Saved entries:
---

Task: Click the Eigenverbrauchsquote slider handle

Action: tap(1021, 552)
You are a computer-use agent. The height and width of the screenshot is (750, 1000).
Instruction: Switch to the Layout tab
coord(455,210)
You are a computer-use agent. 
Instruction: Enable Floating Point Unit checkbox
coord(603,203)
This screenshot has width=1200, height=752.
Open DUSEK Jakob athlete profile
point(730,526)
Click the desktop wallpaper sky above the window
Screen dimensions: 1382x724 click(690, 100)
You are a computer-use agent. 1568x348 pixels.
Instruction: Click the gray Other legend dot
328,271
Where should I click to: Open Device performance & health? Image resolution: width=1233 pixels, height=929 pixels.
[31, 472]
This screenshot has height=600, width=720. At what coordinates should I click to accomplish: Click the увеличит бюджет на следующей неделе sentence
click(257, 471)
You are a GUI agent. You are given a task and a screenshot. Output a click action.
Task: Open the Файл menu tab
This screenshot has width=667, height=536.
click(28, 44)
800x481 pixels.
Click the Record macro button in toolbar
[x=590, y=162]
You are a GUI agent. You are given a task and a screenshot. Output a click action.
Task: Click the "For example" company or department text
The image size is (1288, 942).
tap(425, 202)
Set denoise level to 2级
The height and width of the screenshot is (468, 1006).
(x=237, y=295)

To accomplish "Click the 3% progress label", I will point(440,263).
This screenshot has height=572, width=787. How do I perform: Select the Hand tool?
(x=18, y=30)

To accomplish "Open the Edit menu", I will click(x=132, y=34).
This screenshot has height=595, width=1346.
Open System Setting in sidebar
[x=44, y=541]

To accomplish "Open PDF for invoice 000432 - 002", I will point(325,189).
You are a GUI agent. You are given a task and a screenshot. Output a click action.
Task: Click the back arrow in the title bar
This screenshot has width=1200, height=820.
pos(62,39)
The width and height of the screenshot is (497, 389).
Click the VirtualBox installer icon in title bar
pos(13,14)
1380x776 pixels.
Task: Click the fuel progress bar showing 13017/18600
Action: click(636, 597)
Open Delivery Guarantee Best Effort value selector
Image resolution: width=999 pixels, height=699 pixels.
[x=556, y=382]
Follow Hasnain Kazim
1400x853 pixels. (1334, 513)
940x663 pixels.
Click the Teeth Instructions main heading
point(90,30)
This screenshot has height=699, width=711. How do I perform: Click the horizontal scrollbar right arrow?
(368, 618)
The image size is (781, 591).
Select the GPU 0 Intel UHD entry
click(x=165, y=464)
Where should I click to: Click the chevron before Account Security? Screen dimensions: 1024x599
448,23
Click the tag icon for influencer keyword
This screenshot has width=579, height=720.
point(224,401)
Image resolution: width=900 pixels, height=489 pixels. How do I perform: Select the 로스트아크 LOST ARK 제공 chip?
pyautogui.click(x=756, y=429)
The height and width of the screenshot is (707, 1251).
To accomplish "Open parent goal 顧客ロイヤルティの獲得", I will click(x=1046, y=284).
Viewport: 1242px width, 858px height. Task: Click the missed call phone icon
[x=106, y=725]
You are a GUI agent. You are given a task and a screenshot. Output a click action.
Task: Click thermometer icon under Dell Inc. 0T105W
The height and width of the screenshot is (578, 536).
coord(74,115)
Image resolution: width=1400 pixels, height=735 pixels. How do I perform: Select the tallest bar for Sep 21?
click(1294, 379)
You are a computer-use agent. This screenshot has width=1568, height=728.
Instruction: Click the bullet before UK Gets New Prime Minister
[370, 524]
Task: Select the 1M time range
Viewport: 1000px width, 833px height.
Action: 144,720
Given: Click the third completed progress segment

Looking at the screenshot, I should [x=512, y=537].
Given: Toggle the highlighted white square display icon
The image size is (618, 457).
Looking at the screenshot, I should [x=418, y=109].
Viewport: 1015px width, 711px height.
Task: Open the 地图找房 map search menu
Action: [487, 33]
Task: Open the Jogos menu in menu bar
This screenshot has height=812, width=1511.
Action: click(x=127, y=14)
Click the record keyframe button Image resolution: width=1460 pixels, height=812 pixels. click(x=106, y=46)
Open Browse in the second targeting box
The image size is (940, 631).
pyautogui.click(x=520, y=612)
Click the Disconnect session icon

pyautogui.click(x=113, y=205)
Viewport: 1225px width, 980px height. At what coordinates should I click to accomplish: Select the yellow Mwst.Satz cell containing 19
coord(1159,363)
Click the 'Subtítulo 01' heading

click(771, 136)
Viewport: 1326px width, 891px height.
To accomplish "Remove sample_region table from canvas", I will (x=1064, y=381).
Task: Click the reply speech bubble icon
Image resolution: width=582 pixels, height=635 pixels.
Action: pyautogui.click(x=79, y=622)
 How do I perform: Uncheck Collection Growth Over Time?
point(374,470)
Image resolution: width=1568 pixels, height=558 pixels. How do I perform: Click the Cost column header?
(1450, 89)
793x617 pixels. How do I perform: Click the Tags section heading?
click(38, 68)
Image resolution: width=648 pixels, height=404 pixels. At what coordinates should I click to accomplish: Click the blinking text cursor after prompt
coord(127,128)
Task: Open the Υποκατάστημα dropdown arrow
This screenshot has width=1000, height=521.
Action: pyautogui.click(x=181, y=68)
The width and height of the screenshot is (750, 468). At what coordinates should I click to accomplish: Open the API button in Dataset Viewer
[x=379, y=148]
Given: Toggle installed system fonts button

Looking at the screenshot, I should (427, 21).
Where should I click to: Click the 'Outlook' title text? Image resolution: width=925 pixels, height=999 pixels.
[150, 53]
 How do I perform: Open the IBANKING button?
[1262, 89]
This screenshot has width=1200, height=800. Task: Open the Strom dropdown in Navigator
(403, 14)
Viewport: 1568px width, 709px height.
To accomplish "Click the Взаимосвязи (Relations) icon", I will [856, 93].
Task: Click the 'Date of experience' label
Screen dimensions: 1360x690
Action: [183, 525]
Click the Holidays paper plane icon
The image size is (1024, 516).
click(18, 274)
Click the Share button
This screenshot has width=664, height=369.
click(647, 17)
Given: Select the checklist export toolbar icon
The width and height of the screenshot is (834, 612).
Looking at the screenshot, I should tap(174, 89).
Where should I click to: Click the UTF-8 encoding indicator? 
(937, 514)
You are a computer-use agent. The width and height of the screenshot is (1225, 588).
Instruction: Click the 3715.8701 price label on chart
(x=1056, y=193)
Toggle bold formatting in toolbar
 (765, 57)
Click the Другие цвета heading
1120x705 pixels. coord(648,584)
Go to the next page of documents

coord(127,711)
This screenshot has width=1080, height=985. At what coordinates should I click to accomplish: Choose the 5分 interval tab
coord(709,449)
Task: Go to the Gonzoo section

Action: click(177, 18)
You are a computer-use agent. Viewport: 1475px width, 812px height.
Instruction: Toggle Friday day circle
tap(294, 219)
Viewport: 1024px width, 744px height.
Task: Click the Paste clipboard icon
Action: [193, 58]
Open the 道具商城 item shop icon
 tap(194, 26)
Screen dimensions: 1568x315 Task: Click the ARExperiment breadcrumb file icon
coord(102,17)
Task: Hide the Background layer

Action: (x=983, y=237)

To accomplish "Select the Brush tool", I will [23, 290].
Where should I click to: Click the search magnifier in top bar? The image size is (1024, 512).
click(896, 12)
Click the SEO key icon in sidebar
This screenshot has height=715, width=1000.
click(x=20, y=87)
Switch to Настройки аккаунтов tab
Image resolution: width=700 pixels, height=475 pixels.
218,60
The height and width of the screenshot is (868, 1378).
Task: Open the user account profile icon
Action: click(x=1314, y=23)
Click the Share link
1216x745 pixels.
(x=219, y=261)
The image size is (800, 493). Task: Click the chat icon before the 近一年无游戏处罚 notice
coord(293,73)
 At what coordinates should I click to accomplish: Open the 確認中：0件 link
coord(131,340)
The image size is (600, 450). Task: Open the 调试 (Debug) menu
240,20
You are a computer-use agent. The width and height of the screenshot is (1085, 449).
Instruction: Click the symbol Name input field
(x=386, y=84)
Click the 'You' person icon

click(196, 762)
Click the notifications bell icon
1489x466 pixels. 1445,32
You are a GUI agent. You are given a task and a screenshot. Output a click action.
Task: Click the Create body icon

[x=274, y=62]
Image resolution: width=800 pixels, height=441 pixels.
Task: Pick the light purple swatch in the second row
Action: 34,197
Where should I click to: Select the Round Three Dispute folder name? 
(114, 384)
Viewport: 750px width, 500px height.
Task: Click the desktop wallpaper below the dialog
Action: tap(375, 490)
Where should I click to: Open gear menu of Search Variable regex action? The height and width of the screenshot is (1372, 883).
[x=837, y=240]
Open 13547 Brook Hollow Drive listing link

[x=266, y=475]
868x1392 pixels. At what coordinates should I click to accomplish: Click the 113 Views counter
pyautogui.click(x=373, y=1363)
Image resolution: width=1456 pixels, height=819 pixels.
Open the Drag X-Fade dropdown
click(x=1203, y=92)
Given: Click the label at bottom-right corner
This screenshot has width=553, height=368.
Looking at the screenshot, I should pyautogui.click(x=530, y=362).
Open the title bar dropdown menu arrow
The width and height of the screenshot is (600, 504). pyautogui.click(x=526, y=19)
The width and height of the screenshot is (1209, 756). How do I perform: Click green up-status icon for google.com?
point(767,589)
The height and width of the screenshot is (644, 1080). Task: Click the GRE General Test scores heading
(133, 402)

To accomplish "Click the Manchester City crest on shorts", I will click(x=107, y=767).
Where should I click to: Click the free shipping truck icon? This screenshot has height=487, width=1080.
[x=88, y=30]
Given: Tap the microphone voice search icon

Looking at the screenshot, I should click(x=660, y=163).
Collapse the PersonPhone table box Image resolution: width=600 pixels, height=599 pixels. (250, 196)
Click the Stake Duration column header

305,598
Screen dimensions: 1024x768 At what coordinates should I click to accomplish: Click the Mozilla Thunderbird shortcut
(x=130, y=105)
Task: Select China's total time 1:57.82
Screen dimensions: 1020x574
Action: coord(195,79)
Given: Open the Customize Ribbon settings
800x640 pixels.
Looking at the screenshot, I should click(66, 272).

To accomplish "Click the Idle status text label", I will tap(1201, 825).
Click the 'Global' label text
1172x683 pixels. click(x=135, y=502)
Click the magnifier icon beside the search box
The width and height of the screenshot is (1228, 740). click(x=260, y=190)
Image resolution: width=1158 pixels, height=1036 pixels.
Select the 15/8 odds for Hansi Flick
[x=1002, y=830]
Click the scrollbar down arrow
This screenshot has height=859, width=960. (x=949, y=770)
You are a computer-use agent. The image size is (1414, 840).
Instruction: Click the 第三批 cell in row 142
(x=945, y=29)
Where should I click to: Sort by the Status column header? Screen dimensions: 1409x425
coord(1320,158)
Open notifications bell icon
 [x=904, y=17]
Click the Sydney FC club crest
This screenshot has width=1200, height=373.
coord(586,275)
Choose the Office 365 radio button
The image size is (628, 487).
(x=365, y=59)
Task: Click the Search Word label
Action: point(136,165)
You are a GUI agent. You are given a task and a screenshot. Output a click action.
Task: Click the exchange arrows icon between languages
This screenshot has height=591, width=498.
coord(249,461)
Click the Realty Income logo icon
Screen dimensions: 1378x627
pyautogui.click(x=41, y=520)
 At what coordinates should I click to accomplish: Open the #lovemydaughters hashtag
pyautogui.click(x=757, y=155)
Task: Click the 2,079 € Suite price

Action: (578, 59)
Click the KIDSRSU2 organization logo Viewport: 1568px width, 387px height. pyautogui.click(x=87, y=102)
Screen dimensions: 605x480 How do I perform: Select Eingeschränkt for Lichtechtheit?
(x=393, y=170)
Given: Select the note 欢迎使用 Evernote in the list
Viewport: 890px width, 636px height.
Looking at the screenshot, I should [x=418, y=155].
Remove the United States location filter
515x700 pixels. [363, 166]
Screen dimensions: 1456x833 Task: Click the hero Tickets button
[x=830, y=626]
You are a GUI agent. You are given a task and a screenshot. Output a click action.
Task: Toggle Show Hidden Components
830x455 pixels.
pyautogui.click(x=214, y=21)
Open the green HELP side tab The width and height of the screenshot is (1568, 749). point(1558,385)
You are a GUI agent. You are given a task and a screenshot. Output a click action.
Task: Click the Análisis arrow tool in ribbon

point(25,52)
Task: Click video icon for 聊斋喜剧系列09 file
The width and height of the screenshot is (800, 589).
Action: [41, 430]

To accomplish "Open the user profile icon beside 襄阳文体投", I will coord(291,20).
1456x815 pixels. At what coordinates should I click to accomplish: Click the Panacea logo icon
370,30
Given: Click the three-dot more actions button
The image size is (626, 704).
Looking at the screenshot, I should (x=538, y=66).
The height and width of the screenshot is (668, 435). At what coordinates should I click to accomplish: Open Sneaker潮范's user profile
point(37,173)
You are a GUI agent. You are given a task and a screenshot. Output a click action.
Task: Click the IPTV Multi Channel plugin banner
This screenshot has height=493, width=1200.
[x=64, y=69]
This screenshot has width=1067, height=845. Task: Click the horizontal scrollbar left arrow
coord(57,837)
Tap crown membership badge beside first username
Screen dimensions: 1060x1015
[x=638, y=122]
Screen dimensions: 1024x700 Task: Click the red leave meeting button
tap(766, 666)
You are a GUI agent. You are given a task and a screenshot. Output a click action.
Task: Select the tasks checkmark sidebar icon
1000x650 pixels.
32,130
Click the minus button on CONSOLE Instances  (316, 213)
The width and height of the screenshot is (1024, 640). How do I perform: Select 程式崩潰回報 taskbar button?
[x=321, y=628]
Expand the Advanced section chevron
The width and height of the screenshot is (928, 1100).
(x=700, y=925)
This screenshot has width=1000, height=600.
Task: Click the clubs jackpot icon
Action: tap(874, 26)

---

_EXERCISE PROMPT:_ If the word "crest" appears in a line above, copy that line.

_SOLUTION:_
To accomplish "Click the Manchester City crest on shorts", I will click(x=107, y=767).
Click the Sydney FC club crest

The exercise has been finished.